The first time we got to the border we couldn’t imagine what the next four months would be like.
The first thing my officer told us when we started duty is that “the fence is a metaphor... only where the IDF is, is there a border.”
We couldn’t imagine how right he was.
In the past four months, my unit took control over the border, it was at this time the most difficult border in Israel.
Israel Independence Day, “Yom Nakba,” prisoner day, USA opening the Embassy in Jerusalem.
You know what was the hardest part of all this? It’s not the fact we didn’t take off our shoes the past week nor shower. Not the fact we didn’t talk to our friends and family the past week. It’s not the fact we sleep an average four hours a night. Let’s not talk about when was the last time we went home. It was the fact we did all of this, and at the end of the week, we saw in the media only criticism, on how we kill innocent Palestinians.

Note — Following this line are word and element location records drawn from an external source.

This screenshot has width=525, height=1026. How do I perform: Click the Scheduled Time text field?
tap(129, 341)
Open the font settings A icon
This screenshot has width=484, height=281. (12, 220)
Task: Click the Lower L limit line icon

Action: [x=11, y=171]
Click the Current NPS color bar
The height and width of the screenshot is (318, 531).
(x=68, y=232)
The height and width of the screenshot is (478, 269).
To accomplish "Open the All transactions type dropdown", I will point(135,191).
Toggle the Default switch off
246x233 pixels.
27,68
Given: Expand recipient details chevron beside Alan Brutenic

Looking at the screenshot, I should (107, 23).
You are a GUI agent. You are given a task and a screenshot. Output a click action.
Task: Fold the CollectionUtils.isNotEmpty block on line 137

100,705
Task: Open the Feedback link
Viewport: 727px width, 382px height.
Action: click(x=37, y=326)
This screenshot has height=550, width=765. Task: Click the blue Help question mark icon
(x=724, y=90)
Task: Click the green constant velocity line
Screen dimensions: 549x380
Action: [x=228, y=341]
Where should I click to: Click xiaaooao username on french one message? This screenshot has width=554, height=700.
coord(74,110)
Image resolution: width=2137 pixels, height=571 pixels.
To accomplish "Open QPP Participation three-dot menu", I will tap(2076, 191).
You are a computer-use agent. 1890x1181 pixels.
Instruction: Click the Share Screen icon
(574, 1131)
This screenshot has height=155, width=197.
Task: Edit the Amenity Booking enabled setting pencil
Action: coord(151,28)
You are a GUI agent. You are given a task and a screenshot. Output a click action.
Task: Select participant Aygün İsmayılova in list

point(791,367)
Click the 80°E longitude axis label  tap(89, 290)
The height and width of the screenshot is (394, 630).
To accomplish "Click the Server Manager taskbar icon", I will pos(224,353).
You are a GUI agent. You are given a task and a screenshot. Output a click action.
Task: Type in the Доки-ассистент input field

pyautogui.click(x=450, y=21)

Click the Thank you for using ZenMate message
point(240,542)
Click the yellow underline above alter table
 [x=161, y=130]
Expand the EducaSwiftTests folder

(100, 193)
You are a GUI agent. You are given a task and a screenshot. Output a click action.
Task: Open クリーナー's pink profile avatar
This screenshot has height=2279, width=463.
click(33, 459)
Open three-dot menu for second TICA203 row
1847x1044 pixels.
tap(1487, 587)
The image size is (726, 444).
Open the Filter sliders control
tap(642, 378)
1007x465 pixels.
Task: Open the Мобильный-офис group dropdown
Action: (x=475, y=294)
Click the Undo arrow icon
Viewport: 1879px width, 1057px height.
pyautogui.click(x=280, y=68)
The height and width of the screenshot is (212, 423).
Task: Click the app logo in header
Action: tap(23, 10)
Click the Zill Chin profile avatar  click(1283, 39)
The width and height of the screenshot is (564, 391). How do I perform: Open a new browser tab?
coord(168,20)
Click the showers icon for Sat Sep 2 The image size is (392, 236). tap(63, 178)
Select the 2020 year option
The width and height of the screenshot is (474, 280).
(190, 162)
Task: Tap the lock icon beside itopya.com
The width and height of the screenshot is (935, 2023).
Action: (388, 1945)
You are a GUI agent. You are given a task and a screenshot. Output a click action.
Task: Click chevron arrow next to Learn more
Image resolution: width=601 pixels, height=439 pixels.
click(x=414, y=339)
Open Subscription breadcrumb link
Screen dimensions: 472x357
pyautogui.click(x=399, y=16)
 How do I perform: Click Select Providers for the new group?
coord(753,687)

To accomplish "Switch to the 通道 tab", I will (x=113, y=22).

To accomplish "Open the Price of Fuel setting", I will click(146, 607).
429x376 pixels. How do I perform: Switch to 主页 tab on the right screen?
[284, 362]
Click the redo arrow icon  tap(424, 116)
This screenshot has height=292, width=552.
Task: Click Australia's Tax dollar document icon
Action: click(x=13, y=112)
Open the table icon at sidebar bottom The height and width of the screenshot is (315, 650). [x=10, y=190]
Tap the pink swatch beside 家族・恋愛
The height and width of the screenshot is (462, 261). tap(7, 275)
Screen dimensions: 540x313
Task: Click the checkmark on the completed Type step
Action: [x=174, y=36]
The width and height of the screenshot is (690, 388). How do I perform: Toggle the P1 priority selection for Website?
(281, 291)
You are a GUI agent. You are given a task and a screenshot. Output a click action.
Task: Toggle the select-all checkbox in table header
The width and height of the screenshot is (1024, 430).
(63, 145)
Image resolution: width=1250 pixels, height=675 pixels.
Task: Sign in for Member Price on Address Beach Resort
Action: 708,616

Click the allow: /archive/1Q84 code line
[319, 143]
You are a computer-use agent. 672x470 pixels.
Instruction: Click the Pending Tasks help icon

Well, I wanna put things straight. (Since I’m actually here)
Have you ever seen 4,000 people running towards you full of hate and yelling “Allah Akhbar”? Have you ever seen 4,000 people—men, women, and kids full of hate and anger? Can a knife kill? A Molotov cocktail? Fire kites? Bomb? AK-47?
Well, that’s a daily threat on the border.
My friends and I felt all the things above.
We SAW 4,000 people run to the fence. WE have been shot at. WE saw a bomb explode that was meant for us. WE saw people run towards us with knives and axes meant to KILL us. The feeling that goes through your body after all this is indescribable.
We have the right to defend our people, family, friends. We know if they pass us they are going for them.
Our LAST resort is to shoot, we first send papers describing we don’t want this, we send smelly bombs to keep them away. No country in the world does that.
After all this, they keep coming ... we shoot.
Every shot you take needs to get approved by two different people. Every shot that you take is written down and checked by officials.
The first rule as a sniper is to never close your eyes so you won’t miss a thing. Sometimes, you see things you will never forget.
All in all, I can assure you at the end of this tour we as a unit don’t regret a shot we took. Every shot we took was to protect the people we love.